Among the 28 vaccine administrations reviewed by clinicians, 27 were determined to be “definite” while one was “possible” (data not shown). This would equate to a PPV of 96.4% with a Wilson 95% Confidence Interval range of 82.3% to 99.4% associated with the NLP algorithm. A total of 18 (64.3%) had linked evidence to a vaccination event in the structured vaccination data, while 10 (35.7%) were found solely in the unstructured clinical notes.

Full Sample Results

Figure 2 illustrates the vaccine administrations identified in the structured data and unstructured notes. Among 995 patients, a total of 3,199 vaccine administrations were identified in the structured vaccination data and the unstructured clinical notes.

Figure 2

Vaccine administrations identified in structured vaccination data and unstructured notes.

The NLP algorithm detected 1,183 vaccinations (37.0%), of which 724 (22.6%) were also reported in the structured data. The remaining 459 (14.4%) were captured in the clinical notes only. This represents a 16.8% increase in vaccine administration identification compared to using structured vaccination data alone, as calculated below:

Among the 459 vaccines captured only in the clinical notes, 129 (28.1%) were influenza vaccinations.

Discussion

The application of rule-based NLP techniques to extract information from unstructured data in biomedical sources, including EHRs, has the potential to improve both surveillance and research (14, 17–20, 20–23). In the present analysis, we developed and applied a simple NLP algorithm to extract vaccine administration data from the clinical notes in a large academic health system's EHR. The NLP algorithm identified an additional 459 vaccine administrations (complete with type and date) compared to structured data alone, resulting in a 16.8% increase in exposure identification of all types of vaccine administration we search for, including both flu and other types of vaccines. This demonstrates that our algorithm can accurately identify vaccine exposures from the unstructured data, including ones captured in the structured data and those that would otherwise go unidentified.

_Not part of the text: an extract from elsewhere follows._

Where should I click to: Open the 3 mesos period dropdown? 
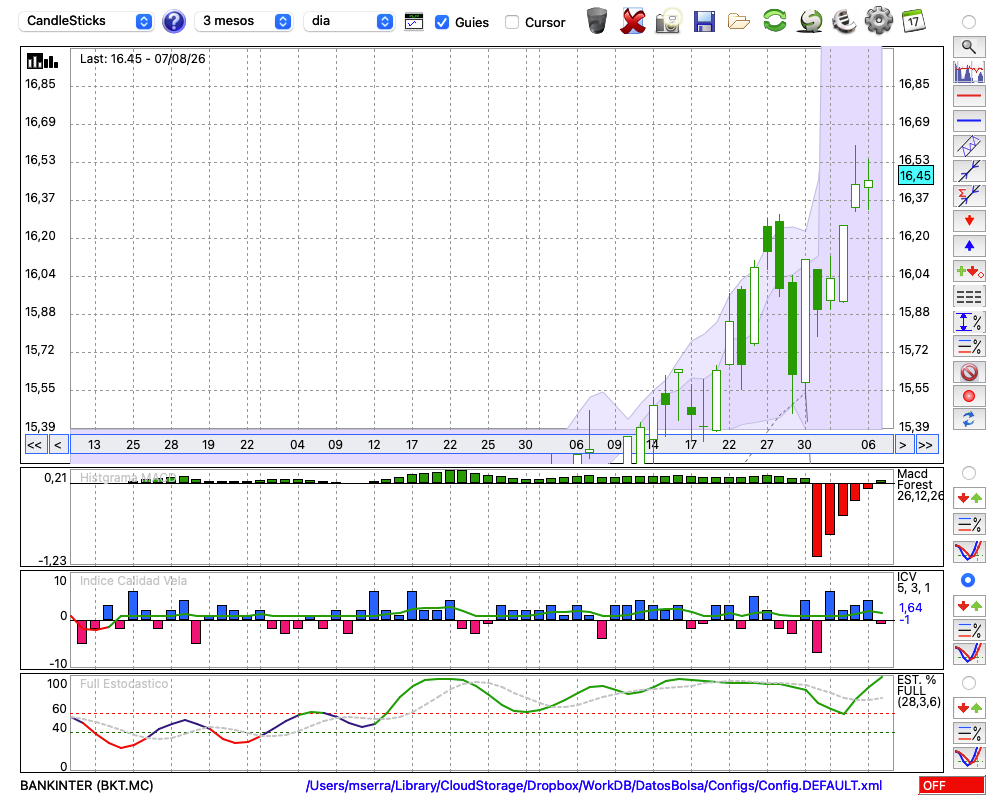243,21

Furthermore, a rapid validation exercise of 28 NLP-identified vaccine administration events produced a PPV of 96.4% (Wilson 95% CI range: 82.3–99.4%), validating the utility of the NLP algorithm to accurately detect vaccine administrations in the unstructured clinical data with minimal false positives. Most studies applying NLP techniques to immunization data have focused on the detection of outcomes related to AEFIs. However, identification of a vaccine administration event is a necessary step in the AEFI detection process, and past studies have suggested that a substantial proportion of certain vaccine administrations (e.g., 42.3% of adult influenza vaccinations during the 2014–2015 influenza season) occur outside of medical settings (16). These administrations would not be captured in the structured EHR data, suggesting that improving exposure detection capabilities would contribute to enhancing AEFI surveillance and monitoring. Specifically, leveraging an NLP algorithm could support the detection of a proportion of vaccinations received outside the health provider's EHR, but which have been reported in the unstructured clinical notes, which can help increase reporting of adverse events in cases where the patient receives care in a different location than they received their vaccination. NLP data extraction techniques could also be used to supplement traditional vaccination coverage surveillance methods using structured data in order to address vaccine administration data gaps among those who receive vaccines outside EHR coverage areas (15, 16, 36).

Given that the developed NLP algorithm is not specific to vaccine type, it can be easily adapted with minimal modification to other vaccines and EHR systems to improve the quality of vaccine data and mitigate the effect of missing data in EHRs due to vaccine administrations outside of the EHR network (i.e., in non-medical settings). For instance, for those who have a documented influenza vaccine, the algorithm could be adapted to detect severe acute respiratory syndrome coronavirus 2 (SARS-CoV-2) vaccine administrations from clinical notes. SARS-CoV-2, which causes COVID-19, may result in a disease presentation similar to that of influenza. The work presented here may be particularly applicable to COVID-19 vaccine identification for safety and effectiveness studies, administration of COVID-19 vaccines outside traditional medical settings may be particularly common and fee-for-service records such as administrative claims data may not be available in a timely manner.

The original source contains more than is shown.